:: Task data ::
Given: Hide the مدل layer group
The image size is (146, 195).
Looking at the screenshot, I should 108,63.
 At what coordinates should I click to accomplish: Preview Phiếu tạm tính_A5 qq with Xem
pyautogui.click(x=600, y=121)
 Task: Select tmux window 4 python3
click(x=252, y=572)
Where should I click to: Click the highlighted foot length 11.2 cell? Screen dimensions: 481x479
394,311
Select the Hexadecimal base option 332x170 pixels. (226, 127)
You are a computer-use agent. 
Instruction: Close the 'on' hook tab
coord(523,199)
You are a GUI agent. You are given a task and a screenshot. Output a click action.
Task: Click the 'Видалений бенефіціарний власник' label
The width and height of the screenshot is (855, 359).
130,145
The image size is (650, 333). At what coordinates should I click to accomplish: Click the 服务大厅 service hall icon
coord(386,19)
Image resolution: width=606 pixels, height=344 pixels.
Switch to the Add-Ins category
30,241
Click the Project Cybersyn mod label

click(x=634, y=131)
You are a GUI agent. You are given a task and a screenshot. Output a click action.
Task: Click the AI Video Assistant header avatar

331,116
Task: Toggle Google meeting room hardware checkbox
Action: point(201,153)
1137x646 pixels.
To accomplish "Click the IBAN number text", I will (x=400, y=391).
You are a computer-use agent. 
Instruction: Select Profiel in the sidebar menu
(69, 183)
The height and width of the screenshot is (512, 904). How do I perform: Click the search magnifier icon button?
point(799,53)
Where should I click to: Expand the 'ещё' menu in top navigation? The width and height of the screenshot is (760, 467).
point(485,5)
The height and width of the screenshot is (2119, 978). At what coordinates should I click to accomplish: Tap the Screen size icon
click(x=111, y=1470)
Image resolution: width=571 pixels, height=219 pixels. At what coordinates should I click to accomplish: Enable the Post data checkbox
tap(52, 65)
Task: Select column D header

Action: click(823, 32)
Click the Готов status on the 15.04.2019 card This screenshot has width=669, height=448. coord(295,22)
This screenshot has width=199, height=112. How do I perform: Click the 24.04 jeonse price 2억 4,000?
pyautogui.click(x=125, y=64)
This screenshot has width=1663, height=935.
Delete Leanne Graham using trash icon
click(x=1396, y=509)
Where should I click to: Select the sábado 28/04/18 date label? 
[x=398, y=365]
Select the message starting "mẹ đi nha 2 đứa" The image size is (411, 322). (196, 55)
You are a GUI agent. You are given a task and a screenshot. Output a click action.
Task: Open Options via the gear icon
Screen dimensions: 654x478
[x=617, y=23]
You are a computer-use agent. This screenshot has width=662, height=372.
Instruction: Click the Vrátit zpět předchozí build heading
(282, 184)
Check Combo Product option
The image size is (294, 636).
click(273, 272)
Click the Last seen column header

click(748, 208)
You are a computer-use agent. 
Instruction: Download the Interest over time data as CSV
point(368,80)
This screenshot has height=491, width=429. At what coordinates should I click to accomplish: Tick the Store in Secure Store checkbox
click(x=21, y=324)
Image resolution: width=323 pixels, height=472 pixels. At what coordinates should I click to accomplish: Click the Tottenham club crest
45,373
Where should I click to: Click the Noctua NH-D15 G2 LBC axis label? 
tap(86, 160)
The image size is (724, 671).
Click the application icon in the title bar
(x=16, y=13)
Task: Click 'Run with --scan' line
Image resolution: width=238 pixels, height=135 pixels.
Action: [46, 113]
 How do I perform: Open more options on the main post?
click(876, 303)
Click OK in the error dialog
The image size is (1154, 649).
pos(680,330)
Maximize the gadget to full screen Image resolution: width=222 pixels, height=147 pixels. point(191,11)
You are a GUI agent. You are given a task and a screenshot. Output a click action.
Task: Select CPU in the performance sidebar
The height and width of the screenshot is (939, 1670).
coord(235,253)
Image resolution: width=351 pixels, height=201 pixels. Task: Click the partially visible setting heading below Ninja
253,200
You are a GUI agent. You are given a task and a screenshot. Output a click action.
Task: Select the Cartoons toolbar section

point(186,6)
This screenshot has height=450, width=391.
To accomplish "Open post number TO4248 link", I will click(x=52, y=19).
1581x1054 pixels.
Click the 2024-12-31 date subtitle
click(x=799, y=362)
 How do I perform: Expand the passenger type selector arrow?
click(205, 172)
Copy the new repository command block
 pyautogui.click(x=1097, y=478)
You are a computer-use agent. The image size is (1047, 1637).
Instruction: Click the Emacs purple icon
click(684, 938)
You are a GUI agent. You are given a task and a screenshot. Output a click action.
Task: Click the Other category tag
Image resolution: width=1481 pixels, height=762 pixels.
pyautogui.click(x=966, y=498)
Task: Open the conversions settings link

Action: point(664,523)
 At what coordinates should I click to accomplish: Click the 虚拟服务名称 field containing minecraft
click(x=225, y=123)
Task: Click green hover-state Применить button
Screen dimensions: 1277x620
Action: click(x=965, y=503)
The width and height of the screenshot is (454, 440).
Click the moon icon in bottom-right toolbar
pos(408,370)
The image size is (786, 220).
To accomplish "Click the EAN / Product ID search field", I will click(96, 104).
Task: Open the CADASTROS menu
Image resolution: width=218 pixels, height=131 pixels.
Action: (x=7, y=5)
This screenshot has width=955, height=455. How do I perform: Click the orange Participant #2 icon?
:::
## [Aim of the task]
Transcribe all of the rows above verbatim, from the first row through the last.

## [The answer]
Given: Hide the مدل layer group
The image size is (146, 195).
Looking at the screenshot, I should 108,63.
 At what coordinates should I click to accomplish: Preview Phiếu tạm tính_A5 qq with Xem
pyautogui.click(x=600, y=121)
 Task: Select tmux window 4 python3
click(x=252, y=572)
Where should I click to: Click the highlighted foot length 11.2 cell? Screen dimensions: 481x479
394,311
Select the Hexadecimal base option 332x170 pixels. (226, 127)
You are a computer-use agent. 
Instruction: Close the 'on' hook tab
coord(523,199)
You are a GUI agent. You are given a task and a screenshot. Output a click action.
Task: Click the 'Видалений бенефіціарний власник' label
The width and height of the screenshot is (855, 359).
130,145
The image size is (650, 333). At what coordinates should I click to accomplish: Click the 服务大厅 service hall icon
coord(386,19)
Image resolution: width=606 pixels, height=344 pixels.
Switch to the Add-Ins category
30,241
Click the Project Cybersyn mod label

click(x=634, y=131)
You are a GUI agent. You are given a task and a screenshot. Output a click action.
Task: Click the AI Video Assistant header avatar

331,116
Task: Toggle Google meeting room hardware checkbox
Action: point(201,153)
1137x646 pixels.
To accomplish "Click the IBAN number text", I will (x=400, y=391).
You are a computer-use agent. 
Instruction: Select Profiel in the sidebar menu
(69, 183)
The height and width of the screenshot is (512, 904). How do I perform: Click the search magnifier icon button?
point(799,53)
Where should I click to: Expand the 'ещё' menu in top navigation? The width and height of the screenshot is (760, 467).
point(485,5)
The height and width of the screenshot is (2119, 978). At what coordinates should I click to accomplish: Tap the Screen size icon
click(x=111, y=1470)
Image resolution: width=571 pixels, height=219 pixels. At what coordinates should I click to accomplish: Enable the Post data checkbox
tap(52, 65)
Task: Select column D header

Action: click(823, 32)
Click the Готов status on the 15.04.2019 card This screenshot has width=669, height=448. coord(295,22)
This screenshot has width=199, height=112. How do I perform: Click the 24.04 jeonse price 2억 4,000?
pyautogui.click(x=125, y=64)
This screenshot has width=1663, height=935.
Delete Leanne Graham using trash icon
click(x=1396, y=509)
Where should I click to: Select the sábado 28/04/18 date label? 
[x=398, y=365]
Select the message starting "mẹ đi nha 2 đứa" The image size is (411, 322). (196, 55)
You are a GUI agent. You are given a task and a screenshot. Output a click action.
Task: Open Options via the gear icon
Screen dimensions: 654x478
[x=617, y=23]
You are a computer-use agent. This screenshot has width=662, height=372.
Instruction: Click the Vrátit zpět předchozí build heading
(282, 184)
Check Combo Product option
The image size is (294, 636).
click(273, 272)
Click the Last seen column header

click(748, 208)
You are a computer-use agent. 
Instruction: Download the Interest over time data as CSV
point(368,80)
This screenshot has height=491, width=429. At what coordinates should I click to accomplish: Tick the Store in Secure Store checkbox
click(x=21, y=324)
Image resolution: width=323 pixels, height=472 pixels. At what coordinates should I click to accomplish: Click the Tottenham club crest
45,373
Where should I click to: Click the Noctua NH-D15 G2 LBC axis label? 
tap(86, 160)
The image size is (724, 671).
Click the application icon in the title bar
(x=16, y=13)
Task: Click 'Run with --scan' line
Image resolution: width=238 pixels, height=135 pixels.
Action: [46, 113]
 How do I perform: Open more options on the main post?
click(876, 303)
Click OK in the error dialog
The image size is (1154, 649).
pos(680,330)
Maximize the gadget to full screen Image resolution: width=222 pixels, height=147 pixels. point(191,11)
You are a GUI agent. You are given a task and a screenshot. Output a click action.
Task: Select CPU in the performance sidebar
The height and width of the screenshot is (939, 1670).
coord(235,253)
Image resolution: width=351 pixels, height=201 pixels. Task: Click the partially visible setting heading below Ninja
253,200
You are a GUI agent. You are given a task and a screenshot. Output a click action.
Task: Select the Cartoons toolbar section

point(186,6)
This screenshot has height=450, width=391.
To accomplish "Open post number TO4248 link", I will click(x=52, y=19).
1581x1054 pixels.
Click the 2024-12-31 date subtitle
click(x=799, y=362)
 How do I perform: Expand the passenger type selector arrow?
click(205, 172)
Copy the new repository command block
 pyautogui.click(x=1097, y=478)
You are a computer-use agent. The image size is (1047, 1637).
Instruction: Click the Emacs purple icon
click(684, 938)
You are a GUI agent. You are given a task and a screenshot. Output a click action.
Task: Click the Other category tag
Image resolution: width=1481 pixels, height=762 pixels.
pyautogui.click(x=966, y=498)
Task: Open the conversions settings link

Action: point(664,523)
 At what coordinates should I click to accomplish: Click the 虚拟服务名称 field containing minecraft
click(x=225, y=123)
Task: Click green hover-state Применить button
Screen dimensions: 1277x620
Action: click(x=965, y=503)
The width and height of the screenshot is (454, 440).
Click the moon icon in bottom-right toolbar
pos(408,370)
The image size is (786, 220).
To accomplish "Click the EAN / Product ID search field", I will click(96, 104).
Task: Open the CADASTROS menu
Image resolution: width=218 pixels, height=131 pixels.
Action: (x=7, y=5)
This screenshot has width=955, height=455. How do I perform: Click the orange Participant #2 icon?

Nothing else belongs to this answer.